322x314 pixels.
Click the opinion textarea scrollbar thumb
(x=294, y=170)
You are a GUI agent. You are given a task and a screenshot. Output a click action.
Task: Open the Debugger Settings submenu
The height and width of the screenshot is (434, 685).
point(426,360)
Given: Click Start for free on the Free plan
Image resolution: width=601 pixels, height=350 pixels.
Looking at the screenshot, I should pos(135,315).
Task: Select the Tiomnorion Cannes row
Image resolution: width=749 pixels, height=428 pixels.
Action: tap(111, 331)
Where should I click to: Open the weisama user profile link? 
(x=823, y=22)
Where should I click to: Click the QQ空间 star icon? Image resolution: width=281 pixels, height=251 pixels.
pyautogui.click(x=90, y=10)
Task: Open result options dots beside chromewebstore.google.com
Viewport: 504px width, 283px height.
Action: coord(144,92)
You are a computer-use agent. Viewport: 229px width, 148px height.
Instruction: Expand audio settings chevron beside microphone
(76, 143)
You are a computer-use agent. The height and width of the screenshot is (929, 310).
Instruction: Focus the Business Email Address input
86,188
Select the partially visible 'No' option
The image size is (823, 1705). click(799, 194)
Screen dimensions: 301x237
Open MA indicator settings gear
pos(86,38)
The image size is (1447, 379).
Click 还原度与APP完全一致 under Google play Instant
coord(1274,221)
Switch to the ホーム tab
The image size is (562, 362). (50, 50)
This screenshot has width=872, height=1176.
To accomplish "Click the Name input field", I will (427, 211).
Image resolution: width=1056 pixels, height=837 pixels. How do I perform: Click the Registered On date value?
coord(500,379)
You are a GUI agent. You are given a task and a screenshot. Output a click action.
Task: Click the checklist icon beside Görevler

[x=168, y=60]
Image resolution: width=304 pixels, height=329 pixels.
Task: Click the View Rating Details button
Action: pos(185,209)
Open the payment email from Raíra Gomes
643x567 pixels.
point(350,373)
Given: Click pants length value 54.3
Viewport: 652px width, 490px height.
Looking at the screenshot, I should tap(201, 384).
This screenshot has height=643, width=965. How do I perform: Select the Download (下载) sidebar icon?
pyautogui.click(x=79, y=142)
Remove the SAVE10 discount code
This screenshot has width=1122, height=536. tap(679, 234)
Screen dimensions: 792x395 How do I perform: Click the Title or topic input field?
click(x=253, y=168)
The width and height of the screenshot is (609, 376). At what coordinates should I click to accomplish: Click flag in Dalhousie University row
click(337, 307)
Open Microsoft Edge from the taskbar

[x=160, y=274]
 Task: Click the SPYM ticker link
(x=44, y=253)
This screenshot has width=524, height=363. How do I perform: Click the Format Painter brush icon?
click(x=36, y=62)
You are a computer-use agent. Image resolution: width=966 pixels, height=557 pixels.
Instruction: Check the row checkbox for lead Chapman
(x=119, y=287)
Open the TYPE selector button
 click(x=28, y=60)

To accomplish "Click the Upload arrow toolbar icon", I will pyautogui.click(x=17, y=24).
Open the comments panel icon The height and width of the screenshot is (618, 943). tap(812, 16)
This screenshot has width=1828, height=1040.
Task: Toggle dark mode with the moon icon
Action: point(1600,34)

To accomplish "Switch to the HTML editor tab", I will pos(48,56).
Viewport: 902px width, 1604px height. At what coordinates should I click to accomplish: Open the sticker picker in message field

### Aim
Reproduce all of the material above verbatim, line for line.

### Solved problem
322x314 pixels.
Click the opinion textarea scrollbar thumb
(x=294, y=170)
You are a GUI agent. You are given a task and a screenshot. Output a click action.
Task: Open the Debugger Settings submenu
The height and width of the screenshot is (434, 685).
point(426,360)
Given: Click Start for free on the Free plan
Image resolution: width=601 pixels, height=350 pixels.
Looking at the screenshot, I should pos(135,315).
Task: Select the Tiomnorion Cannes row
Image resolution: width=749 pixels, height=428 pixels.
Action: tap(111, 331)
Where should I click to: Open the weisama user profile link? 
(x=823, y=22)
Where should I click to: Click the QQ空间 star icon? Image resolution: width=281 pixels, height=251 pixels.
pyautogui.click(x=90, y=10)
Task: Open result options dots beside chromewebstore.google.com
Viewport: 504px width, 283px height.
Action: coord(144,92)
You are a computer-use agent. Viewport: 229px width, 148px height.
Instruction: Expand audio settings chevron beside microphone
(76, 143)
You are a computer-use agent. The height and width of the screenshot is (929, 310).
Instruction: Focus the Business Email Address input
86,188
Select the partially visible 'No' option
The image size is (823, 1705). click(799, 194)
Screen dimensions: 301x237
Open MA indicator settings gear
pos(86,38)
The image size is (1447, 379).
Click 还原度与APP完全一致 under Google play Instant
coord(1274,221)
Switch to the ホーム tab
The image size is (562, 362). (50, 50)
This screenshot has width=872, height=1176.
To accomplish "Click the Name input field", I will (427, 211).
Image resolution: width=1056 pixels, height=837 pixels. How do I perform: Click the Registered On date value?
coord(500,379)
You are a GUI agent. You are given a task and a screenshot. Output a click action.
Task: Click the checklist icon beside Görevler

[x=168, y=60]
Image resolution: width=304 pixels, height=329 pixels.
Task: Click the View Rating Details button
Action: pos(185,209)
Open the payment email from Raíra Gomes
643x567 pixels.
point(350,373)
Given: Click pants length value 54.3
Viewport: 652px width, 490px height.
Looking at the screenshot, I should tap(201, 384).
This screenshot has height=643, width=965. How do I perform: Select the Download (下载) sidebar icon?
pyautogui.click(x=79, y=142)
Remove the SAVE10 discount code
This screenshot has width=1122, height=536. tap(679, 234)
Screen dimensions: 792x395 How do I perform: Click the Title or topic input field?
click(x=253, y=168)
The width and height of the screenshot is (609, 376). At what coordinates should I click to accomplish: Click flag in Dalhousie University row
click(337, 307)
Open Microsoft Edge from the taskbar

[x=160, y=274]
 Task: Click the SPYM ticker link
(x=44, y=253)
This screenshot has width=524, height=363. How do I perform: Click the Format Painter brush icon?
click(x=36, y=62)
You are a computer-use agent. Image resolution: width=966 pixels, height=557 pixels.
Instruction: Check the row checkbox for lead Chapman
(x=119, y=287)
Open the TYPE selector button
 click(x=28, y=60)

To accomplish "Click the Upload arrow toolbar icon", I will pyautogui.click(x=17, y=24).
Open the comments panel icon The height and width of the screenshot is (618, 943). tap(812, 16)
This screenshot has width=1828, height=1040.
Task: Toggle dark mode with the moon icon
Action: point(1600,34)

To accomplish "Switch to the HTML editor tab", I will pos(48,56).
Viewport: 902px width, 1604px height. At what coordinates should I click to accomplish: Open the sticker picker in message field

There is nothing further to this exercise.